Mientras espera la posibilidad de escapar de Hungría, Marai dedica sus jornadas a una tarea conmovedora: un amigo le consigue acceso a un salón clausurado de la Biblioteca Pública de Budapest. Allí lee día tras día, en diarios viejos que esperan la hora de ir al fuego, las hermosas crónicas y estampas de la vida húngara que redactaron colegas suyos que no tuvieron ni el tiempo ni la fortuna suficiente para desarrollar esas visiones en forma de libros. “Durante aquel año no leí un solo libro de un autor extranjero. Ni siquiera leí a los clásicos húngaros, ni a los integrantes de la gran generación de escritores de nuestro siglo. Como buscan el agua subterránea los animales y las plantas en épocas de sequía, así buscaba yo, en las obras de aquellos poetas y escritores que terminaron perdidos en las tabernas y las redacciones de periódicos, ese algo que me quería llevar de mi país, porque sabía que en el extranjero no podría encontrar ni rastro de ello.”

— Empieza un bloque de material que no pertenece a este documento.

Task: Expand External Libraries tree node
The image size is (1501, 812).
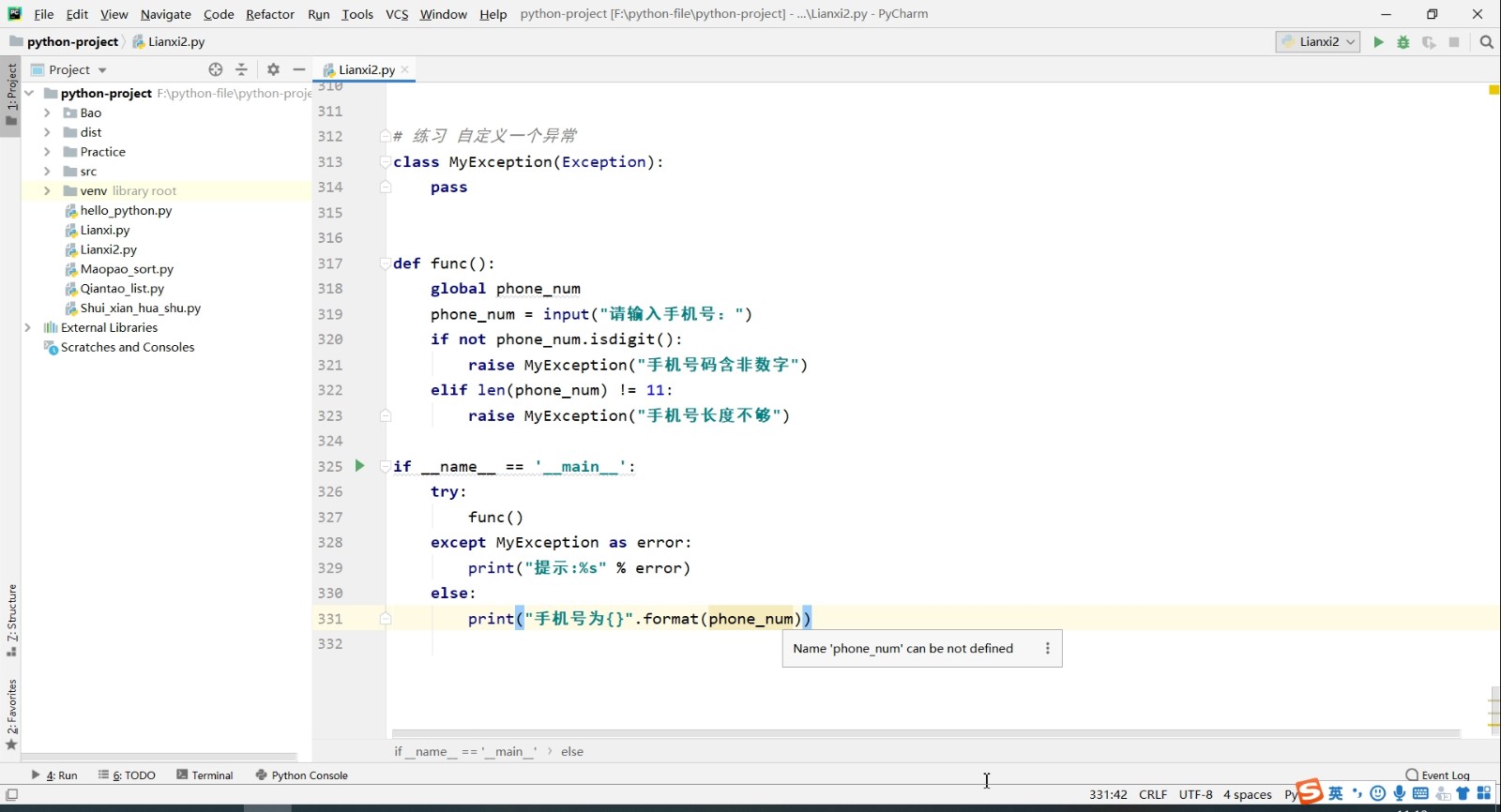Action: coord(28,328)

Cuando llega finalmente el momento de partir, Marai pasa la última noche conversando con su mejor amigo, un investigador científico, amante de la música. Ambos se definen como humanistas burgueses, ambos anhelaron e intentaron la construcción de un país humanista que reemplazara a la Hungría jerárquica de aristócratas y criados. El amigo de Marai se pregunta si están tan desengañados y desesperados porque no fueron lo bastante fuertes o valientes para efectuar los cambios para los que Hungría estaba madura y qué posibilidad existe para el humanismo ante la ominosa perspectiva de la industrialización y la polarización del mundo que ha impuesto la Guerra Fría. “En aquella hora silenciosa, nos despedimos para siempre en aquel jardín vacío de Budapest”, dice Marai. Y agrega: “Para decirnos adiós, nos pedimos perdón mutuamente: él por quedarse, yo por irme”.
¿Cómo es posible que un libro tan crepuscular y triste contagie tanto amor a la vida? No hay otra manera de contestar esa pregunta que instando a la lectura de ¡Tierra, Tierra!, a la experimentación en carne propia de su portentoso efecto.